コウに命ずる。都に赴き、 勇明ユウメイを捕縛せよ――――」



           ✦




 「勇明ユウメイ様、飲みすぎではありませんか」


「構わん、もっとだ」


 豪邸の一室で 勇明ユウメイは飲んだくれていた。

 散々だった葬礼から約一日が経ったが、妻の死に顔が頭から離れない。昨晩は一睡もできず、仕事も欠勤した。


「ほんとうにだいじょうぶ、ですよね」


 酌をしていた妾が怖々おずおずと尋ねてきた。


「なにがだ」


「噂になっていて。奥様は旦那様を怨んでいたのではないか。だから、死後、呪いをかけたのではないかと……きゃあっ」


 激怒したたくを蹴りつけた。青磁の酒器が割れて散らばる。黄酒こうしゅを被った妾が悲鳴をあげて、縮みあがった。


「なんだ、そのろくでもない噂は! あれは死化粧師しげしょうしの失態だ! 呪いなどあるものか」


 が妾の髪をつかんだ。


「なにが、旦那様を怨んでいた、だ。俺はでき損ないの妻をしつけてやっていただけだ。こんなふうに、な!」


 牟は妾の頬を殴りつけた。


 その場に倒れこんだ妾はごめんなさいと繰りかえして、泣き喚いたが、牟は勢いづいて背や腹を蹴りつけた。妾は腫れあがった頬をおさえ、這々ほうほうてい房室へやから逃げていった。


 は妾を追いかけることはせず、ふんと鼻を鳴らした。


「女は三日殴らんと狐になるというからな! 感謝こそされても、怨まれるような筋あいはないぞ」


 酔いがまわっているのもあって、牟は誰にともなく大声を張りあげる。

 妻は器量だけはいいが、愚鈍な女で、病弱で子も産めぬときた。殴ろうが、怒鳴りつけようが、微笑んで頭をさげるばかりでよけいに癇にさわった。

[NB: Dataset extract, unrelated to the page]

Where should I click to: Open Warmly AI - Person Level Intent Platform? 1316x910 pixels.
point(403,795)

「離縁せずにいてやっただけでも俺は寛大な亭主だというのに――っおい、酒だ、酒を持ってこい!」


 牟が怒鳴ったが、妾はおろか、女官もやってはこなかった。想いかえせば、朝から女官の姿を見掛けていない。


「つかえんようなら、まとめて解雇してやるからな!」


 苛だって喚いていたとき、背後にある櫺子れんじの戸がひらかれた。


「なんだ、遅いではないか……!」


 女官だろうと振りかえれば、見知らぬ男がたたずんでいた。

 官服に身をつつんだ若い官吏かんりだ。文官か。連絡も取らずに欠勤したので、様子でも見にきたのだろうか。


「すみません、御声はかけたのですが」


 官吏は物腰穏やかに微笑んでから、すっと真剣な眼差しになった。


勇明ユウメイ、貴殿には 琉璃ルリに暴力を振るい、殺害した疑いがかかっています」


「な……」


 思いだした。赤紫の官服は刑部省の制服だ。腰には剣と身分を証明する玉佩ぎょくはいが提げられていた。

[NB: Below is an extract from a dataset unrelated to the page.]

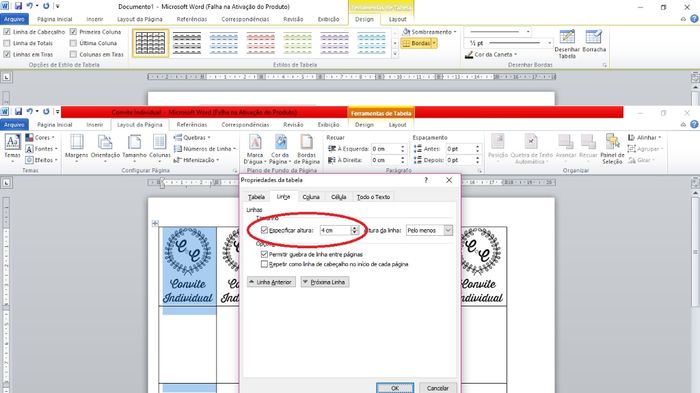This screenshot has width=700, height=393.
Task: Expand the Altura da linha dropdown
Action: 448,230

「後宮から下賜かしされた妃を害することは、皇帝陛下にたいする侮辱とみなします。取り調べのため、刑部の庁舎まできていただけますか」


「なんだそれは! 言いがかりだ、俺が愛する妻を殺すはずがないだろう!」


「ですが、いまも妾に暴力を振るっておられましたね」


「っ……あれはしつけだ! 男がちゃんと躾けてやらねば、女なんてものはすぐにつけあがる。身の程を教えてやらんと」


「わかりました。それがあなたのお考えなのですね。詳しい話は、刑部庁舎についてから伺いましょう」


 官吏が牟に縄をかけようとする。牟は弾かれたように腕を振りまわし、抵抗した。


「お、俺を誰だとおもっている! 中都督だぞ、こんな不敬が許されるとおもっているのか!」


 窮した牟はあろうことか、剣を抜いた。酩酊しているのもあって、自制がきかなくなっている。官吏はため息をつきながら、でたらめな剣撃を避け、の腹に勢いよく蹴りをいれた。


「ぐあっ……な、なにをす、る」


 細い脚の割にその打撃は重かった。

 腹を押さえて蹲る牟を睥睨して、官吏はにっこりと微笑んだ。


「躾ですよ」


 さらにわき腹にもう一撃。牟は悶絶して倒れる。


「痛みますか? ですが胡琉璃が経験した痛みはこんな程度ではなかったはずです。もっとも、これから軽ければ杖刑にて百敲、重ければ鼻を落とすか、膝蓋骨を取るか――重刑に処されるでしょうね。あなたがいう躾がどのようなものか、その身をもって味わうといい」


 最後だけ、官吏は微笑を落として、酷薄な眼をする。

 酔いのさめたは身を竦ませて、項垂れるほかになかった。